Activity — Your answer must be the exact lines from the one with "Image resolution: width=1361" to the end of the data, both included, with no pictures.

Data shown —
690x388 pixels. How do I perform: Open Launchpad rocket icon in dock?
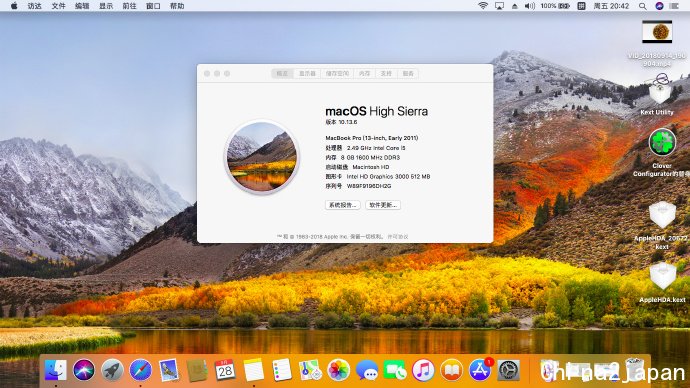[112, 370]
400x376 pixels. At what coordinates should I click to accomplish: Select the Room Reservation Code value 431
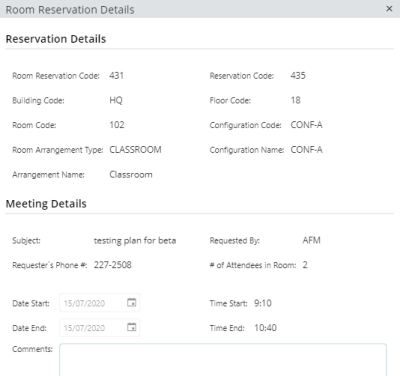pyautogui.click(x=116, y=76)
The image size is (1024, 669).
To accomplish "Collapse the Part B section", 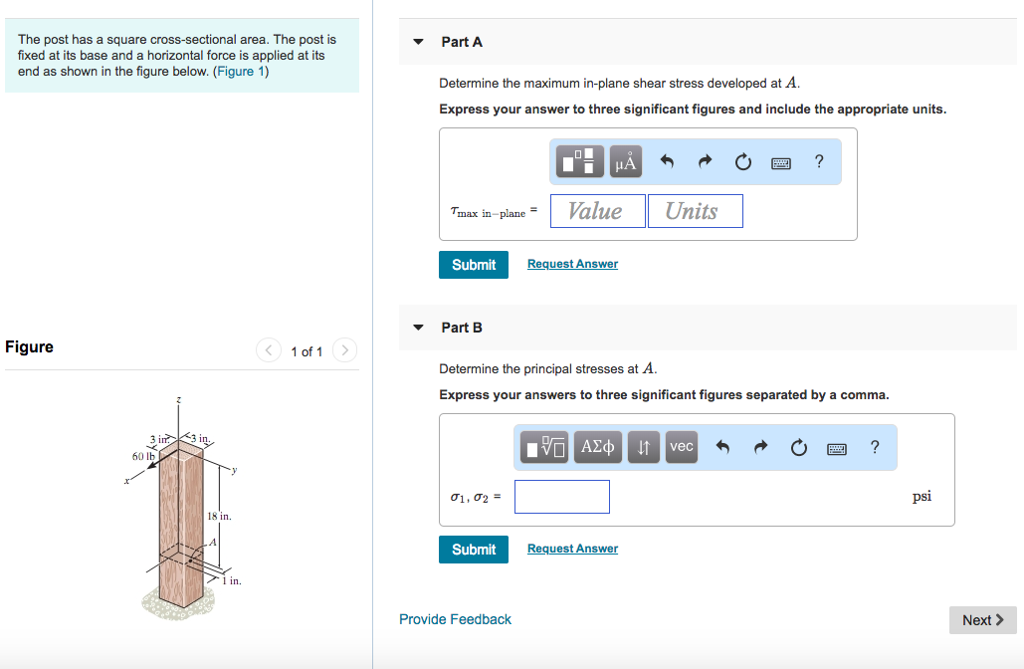I will pos(417,327).
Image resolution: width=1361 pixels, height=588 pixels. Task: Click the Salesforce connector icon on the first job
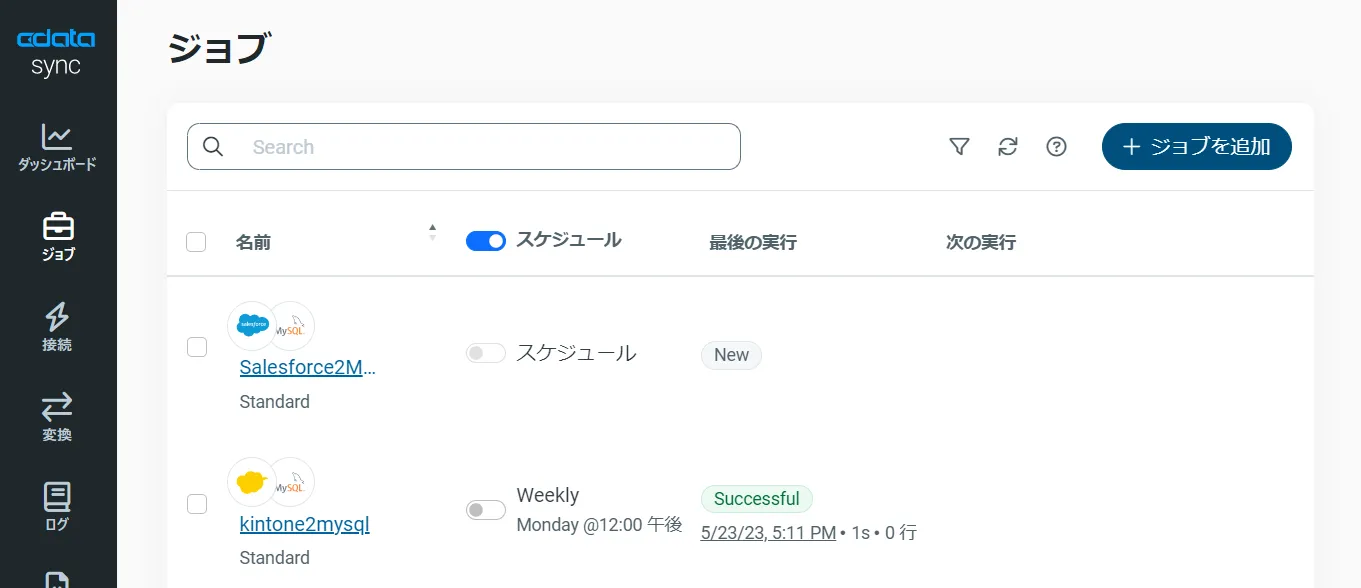tap(251, 325)
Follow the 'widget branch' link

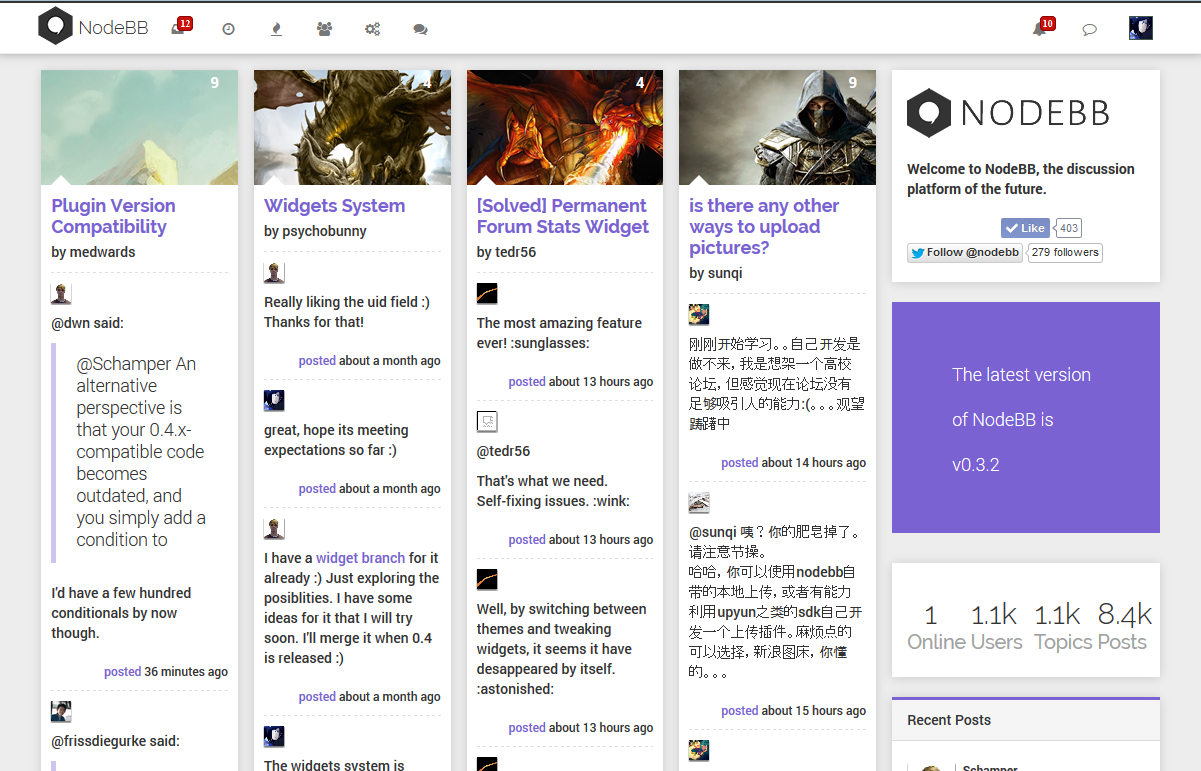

Expected output —
Image resolution: width=1361 pixels, height=588 pixels. Task: Click the Salesforce connector icon on the first job
tap(251, 325)
Follow the 'widget branch' link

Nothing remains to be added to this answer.